Is the Social Media Graveyard About to Add Google+ to it’s Coffins?

Posted on January 4, 2012 
Filed Under General, Social Networking

The world of social media is littered with tombstones of has-been social networks. First it was Friendster, the network that just couldn’t handle the traffic and crashed. Then it was MySpace, the network that dazzled and beguiled, until it was overtaken by Facebook and reduced to a primarily music-centered site.

How is G+ Different?

By the wayside of course are dozens of other smaller networks. You’ve got Orkut, which started out as a national project and was quickly waysided to Brazil. You’ve got Ning, which allowed you to start your own social network. Then you’ve got networks that focused around specific topics, like Flickr, which focused around image sharing.

Each social media network had its own rise to fame and subsequent fade into oblivion. Is Google+ headed for the same direction?

Google+ is Different – Or Is It?

Google+’s launch was a spectacular event in social media history. It quickly got its first 5 million users, then ten million, then twenty million. By many accounts, it was the fastest growing social media network in history.

But then the growth started to taper off. Today, though there’s still a lot of buzz about this social network, it’s no longer in the limelight.

Many people believe that Google missed their chance by keeping the exclusivity window too long. There was a point in time where a lot of people wanted to get into Google+, but couldn’t because of a lack of invites. If Google had opened their doors then, they might have gotten a lot more users.

Inviting People to G+

Instead, they kept the doors closed. Because the doors were closed, a lot of people simply lost interest. After they lost a lot of steam, Google+ finally opened to the public, with much less fanfare.

Does Google+ Offer Enough?

One common sentiment among social media experts is that people just won’t switch unless there’s enough of a reason. Switching from one network to another takes huge commitment.

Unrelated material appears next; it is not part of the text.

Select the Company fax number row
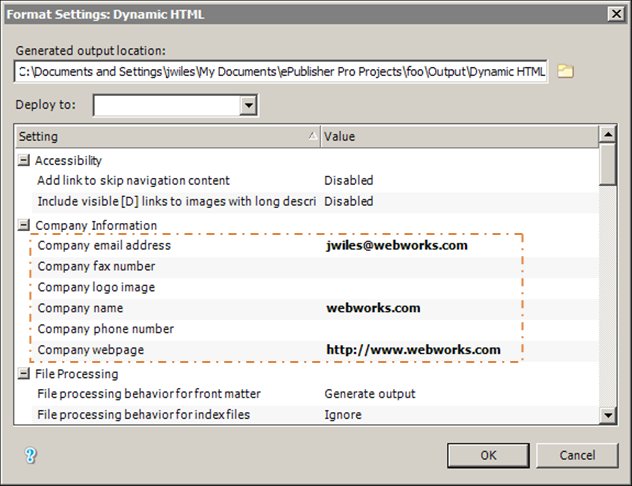 pyautogui.click(x=96, y=267)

People switched from Friendster to MySpace because MySpace allowed them to customize everything. It let people create their own page as they saw fit. Also, MySpace wouldn’t crash or slow down all the time like Friendster.

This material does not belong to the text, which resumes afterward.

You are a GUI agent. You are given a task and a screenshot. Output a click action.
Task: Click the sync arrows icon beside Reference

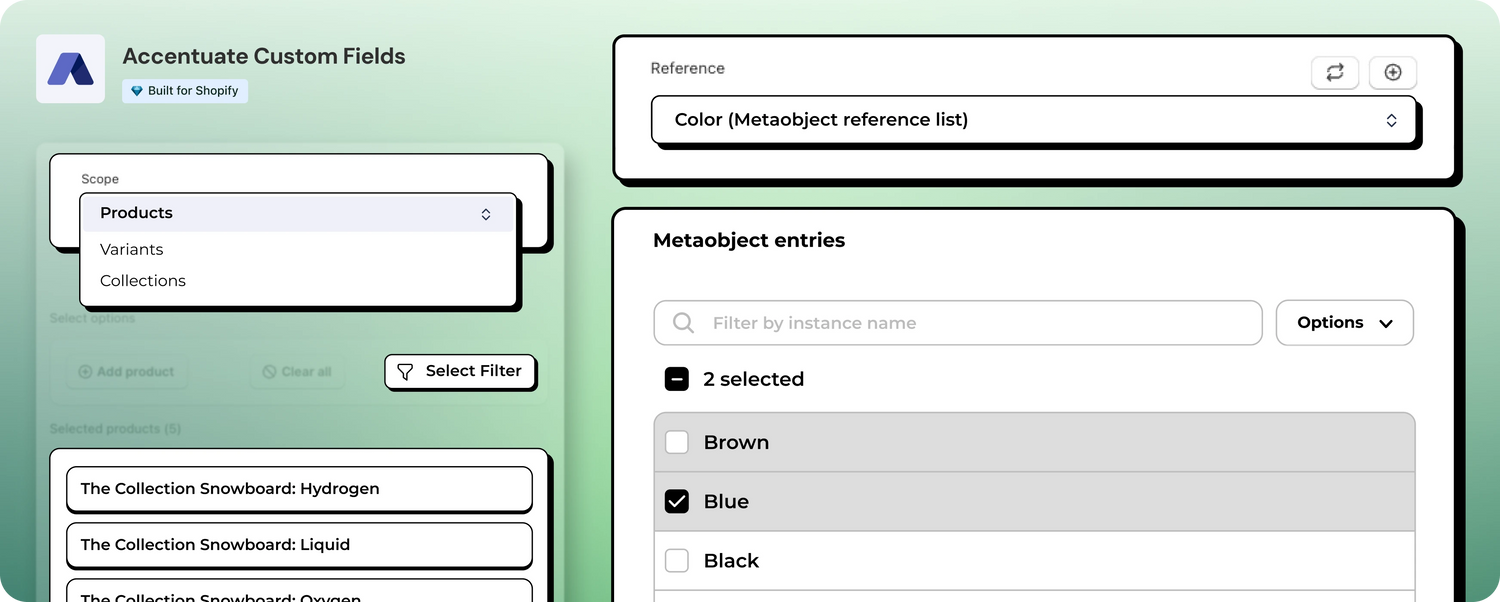coord(1335,72)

People switched from MySpace to Facebook because Facebook allowed them to stay in constant touch with all their friends. Facebook’s “feed” feature allowed people to constantly stay in touch with what the other people in their lives are up to.

What does Google+ bring to the table?

The main feature Google+ brings is circles. Circles allow you to add people selectively to different categories. You could add your close friends to a circle, your business contacts to a circle and your movie buddies to a third circle. You can then pick and choose who you want to share information with, selectively.Features of G+

Another feature that Google+ brings to the table is hangouts. These are essentially free video conferences that can pop up at any free moment. If you started a hangout now, anyone who’s also online can join the hangout and have an impromptu chat.

Google+ also brings to the table much longer posts. On Facebook, your status update lengths are quite limited. You couldn’t post an entire article in the post contents. With Google+, you can. This makes Google+ much more powerful for sharing information and opinions.

The question is, is this enough? Does Google+ bring enough to the table to make people switch?

The Verdict is Still in the Air

Verdict on G+Unfortunately, the verdict is still up for grabs. By and large, Google+’s unprecedented growth rate has tapered off. Much of the press attention has died down and the question remains: Will Google+ stick? Or will it become another tombstone in the social media graveyard?

Only time will tell. Most industry experts agree however, that if Google+ is to make a comeback, they’re going to have to jumpstart their growth in some way or another. At its current rate, Google+ will most likely be joining the ways of Friendster and MySpace.